*The exercise*.
Quote the rows verbatim from the line containing "Task: Select the cmd.exe taskbar button" through the end of the rows, inclusive. Leave the pictures out of your answer.

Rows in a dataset
* * *

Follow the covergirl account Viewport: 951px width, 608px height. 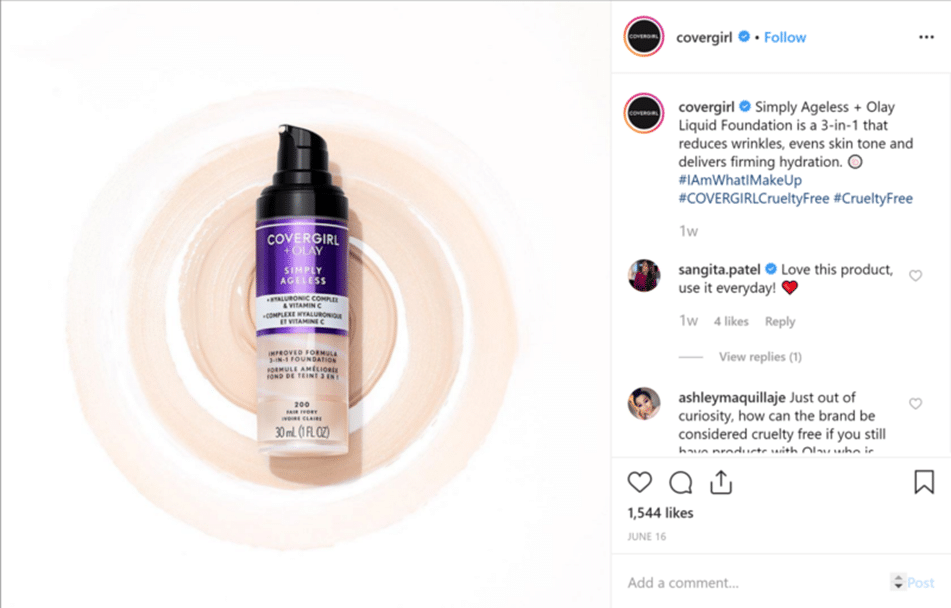pyautogui.click(x=785, y=38)
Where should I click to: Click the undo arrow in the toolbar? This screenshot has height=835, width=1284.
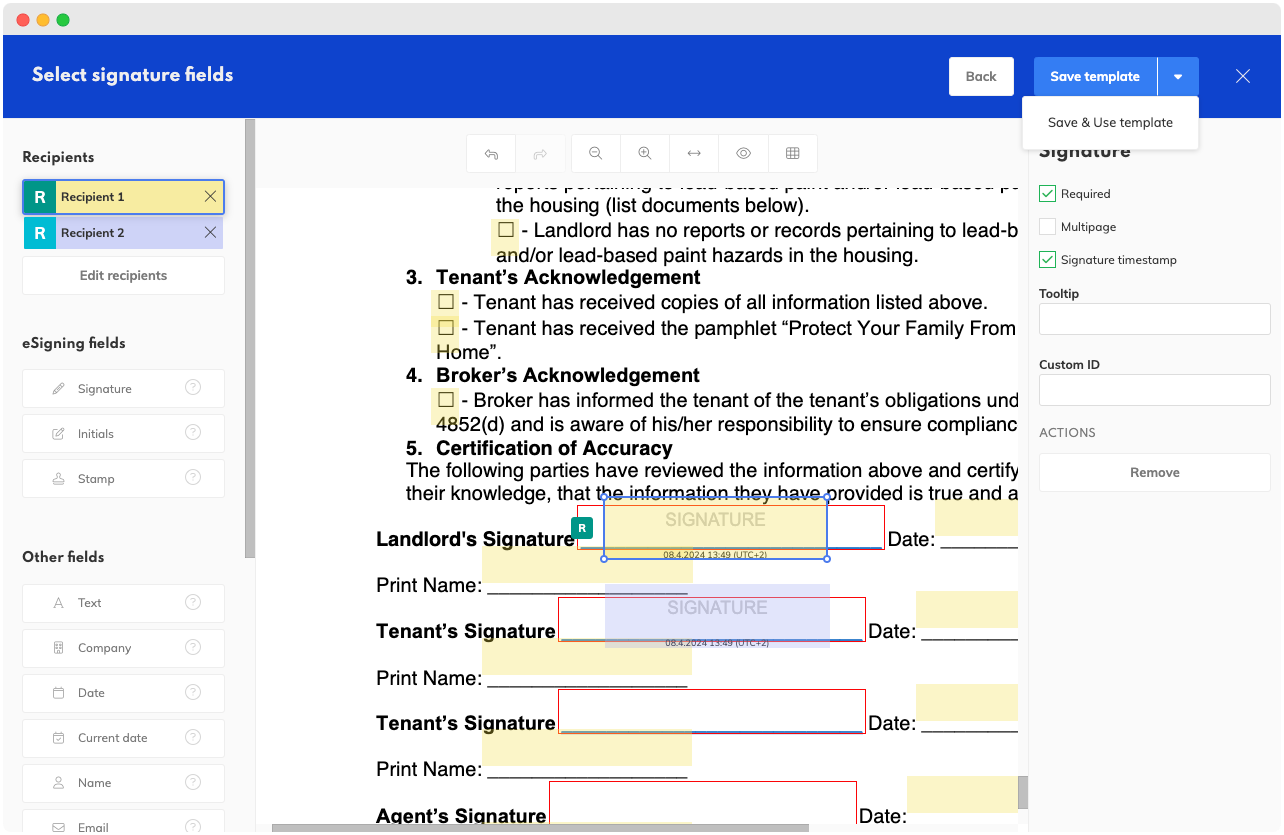point(491,154)
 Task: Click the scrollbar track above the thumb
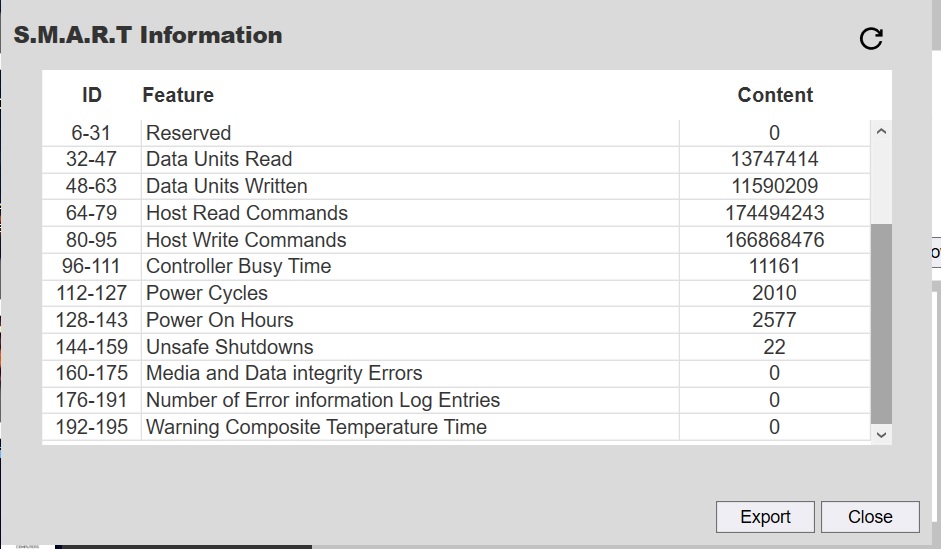coord(881,183)
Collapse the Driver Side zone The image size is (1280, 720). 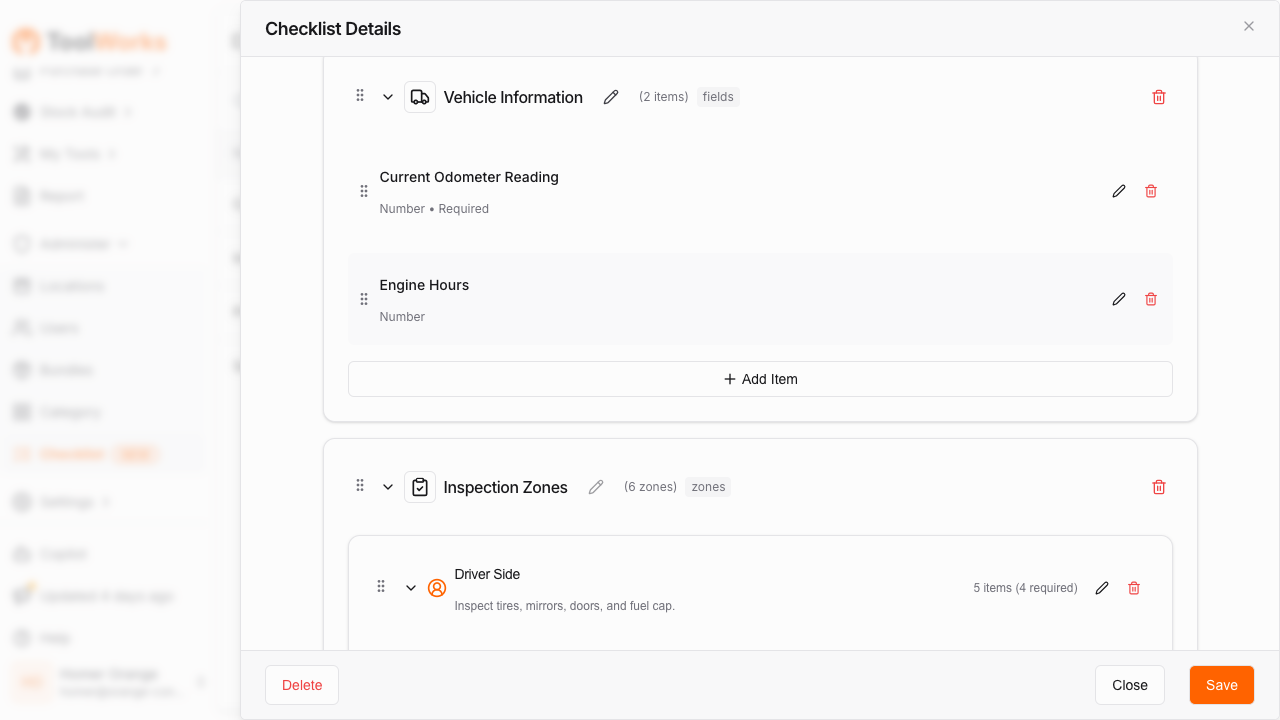(x=411, y=588)
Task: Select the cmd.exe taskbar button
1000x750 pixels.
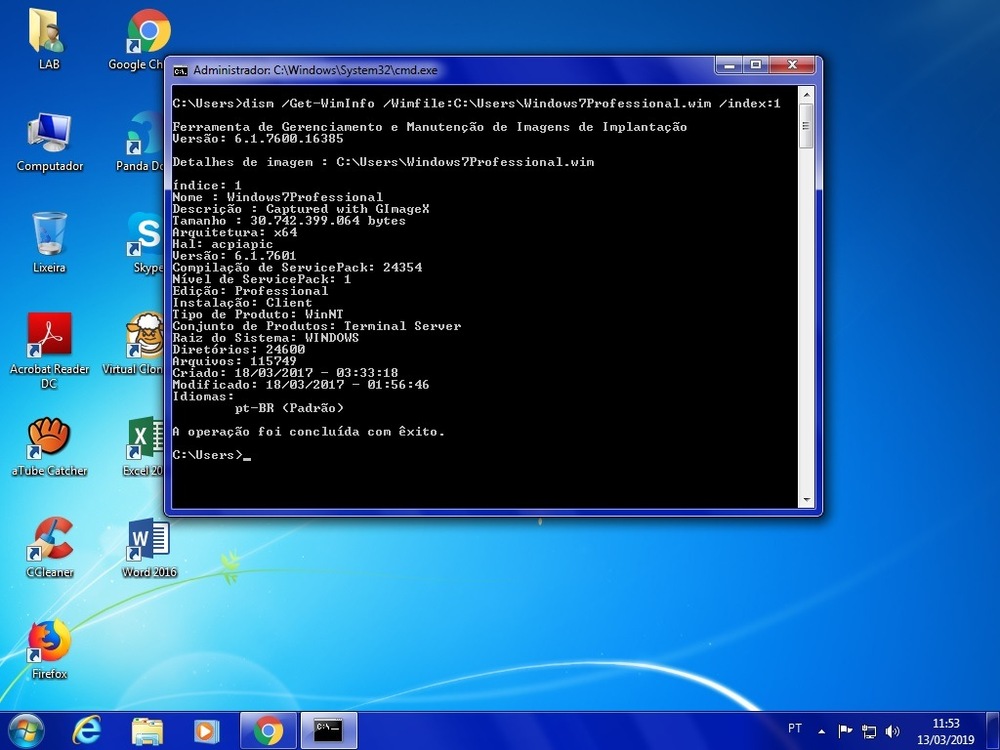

* * *

*Exercise output*.
Task: Select the cmd.exe taskbar button
1000x750 pixels.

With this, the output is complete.